The press, who love a “good” bad news story, have obviously latched on to this and used the FoA report to generate the sort of negative headlines that used to sell newspapers but now generate clicks.
It does drive me to despair at times. Irrespective of whether the Scottish economy is technically in recession or misses that unhappy accolade by a whisker, there is no doubt that the overall state of the economy is not brilliant, but that doesn’t mean that everything is terrible. The same FoA report that all the press have latched on to also stresses that, “the Scottish economy will pick-up in 2017.” To be fair, it then goes on… “although its central forecasts for growth of 1.2% in 2017, 1.4% in 2018 and 1.6% in 2019 are below trend with Scotland likely to continue to lag behind the UK as a whole.”
However, tucked away in the dire warnings there is some more encouraging stuff. There are some sectors that are doing quite well – notably financial and business services and also (helped by the weak pound) drink, tourism and food. These are expected to help us steer a path in the more upwardly direction envisaged by the FoA Institute for the next few years. In addition, unemployment is at a record low and in our own area of expertise, Construction and Property, the Markit reports from across the recruitment industry show that we’re still very much in positive territory, although the CITB does acknowledge that over the next five years we’re likely to see a slight overall decline in construction activity in Scotland, largely as a result of a decrease in the number of infrastructure projects, although these will be offset by growth in other areas.
The reasons for the decline in infrastructure are not hard to find. Year on year performance is obviously measured against what has gone before, and in the last few years we’ve seen some massive projects in Scotland, notably the soon-to-be-opened new Forth crossing and the M74 and M8 road upgrading. However, as the CITB acknowledges, this doesn’t mean a decrease in the demand for jobs. On the contrary, it’s expected that c. 12,000 new construction workers will be required to meet the demand.

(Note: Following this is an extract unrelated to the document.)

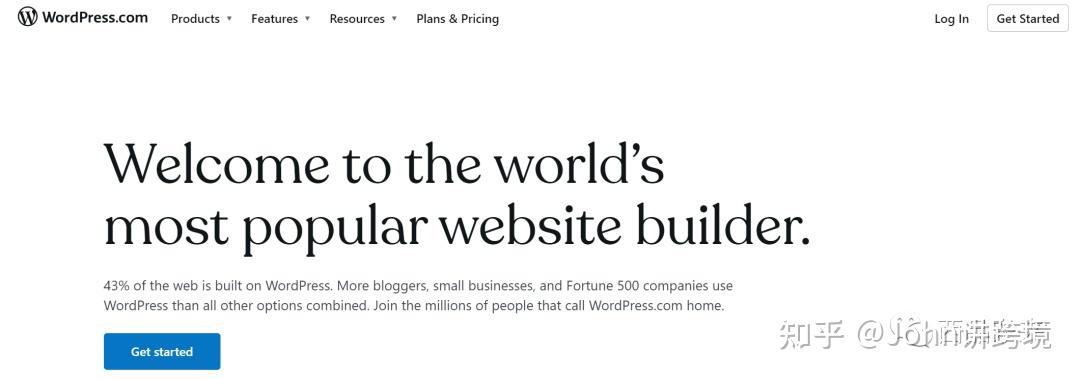Open the Products menu
Screen dimensions: 1080x379
coord(195,19)
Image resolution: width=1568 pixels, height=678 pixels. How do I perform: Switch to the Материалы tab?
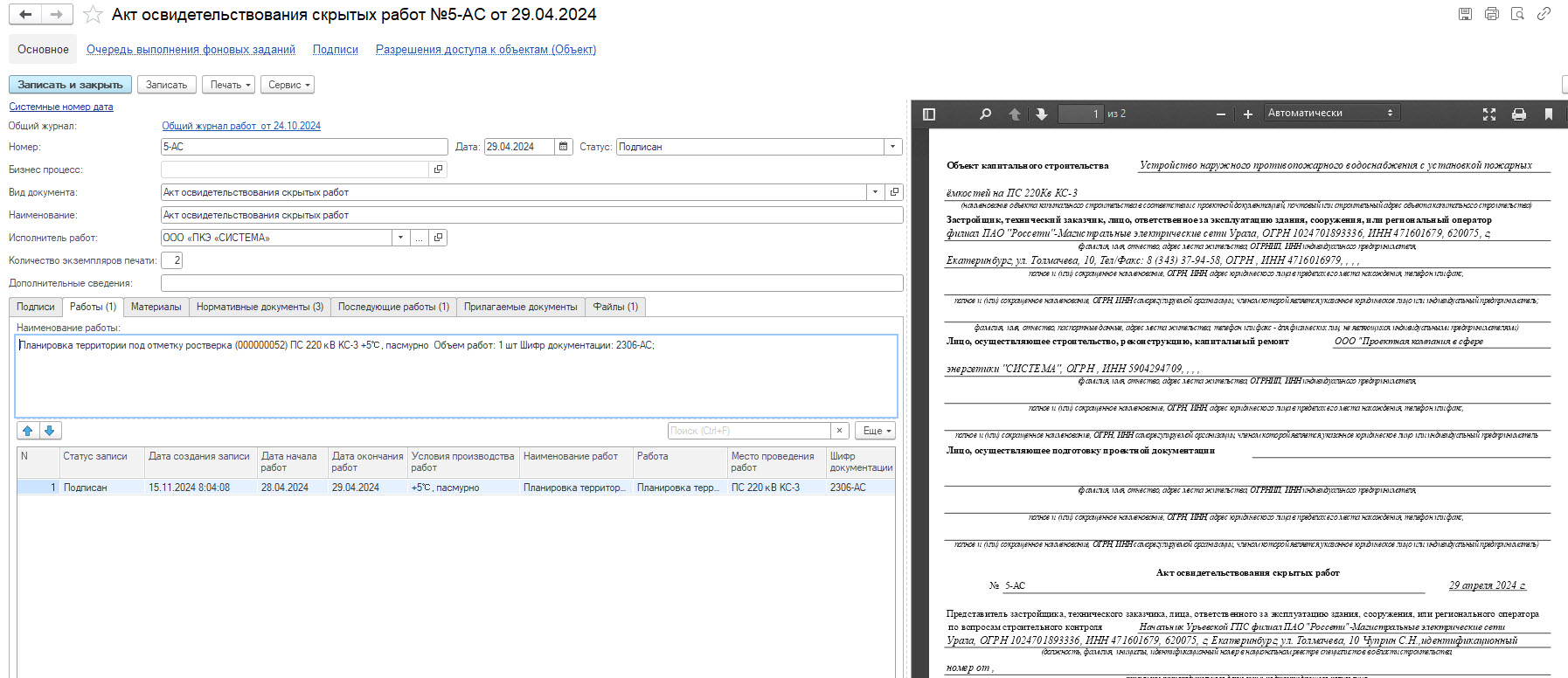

In addition, to return to the politics which I referred to at the start, it can’t have escaped your notice that there is now a growing backlash against “austerity” and, as a consequence, the major parties seem rather keen on investing in infrastructure. The huge numbers of youngish people who want a home to own are going to influence government spending on housing in particular and the aftermath of the dreadful Grenfell Tower fire is likely (putting aside any political considerations) to lead to even more demand for improvements to the existing stock and better quality housing in general. Planning regulations and the house-builders’ plans will come under more pressure and I would not be surprised to see an upsurge in new home building over the next few years, conveniently in time for the next election!
The truth is that we can’t separate the politics from the economy. That said, the rates of growth may vary and decline and the political pressure wax and wane, but overall we’re growing in construction and it would be nice if more people shouted about the positive than the negative (remember that underlining in the quote in the second paragraph above). We can too easily talk ourselves into a recession, with the press happily in the vanguard, yet equally we can, and must, stress the positive. There are going to be thousands and thousands more construction jobs available over the next few years.
Chris Peace, MD, Peace Recruitment
Stop press: the actual growth figure for the first quarter was 0.8%, far higher than expected. Admittedly, within this, construction showed a decrease, but I am confident that, for the (political) reasons outlined above, there will be more construction activity in all areas, especially housebuilding, in the next few years - and with this will come the jobs predicted by CITB.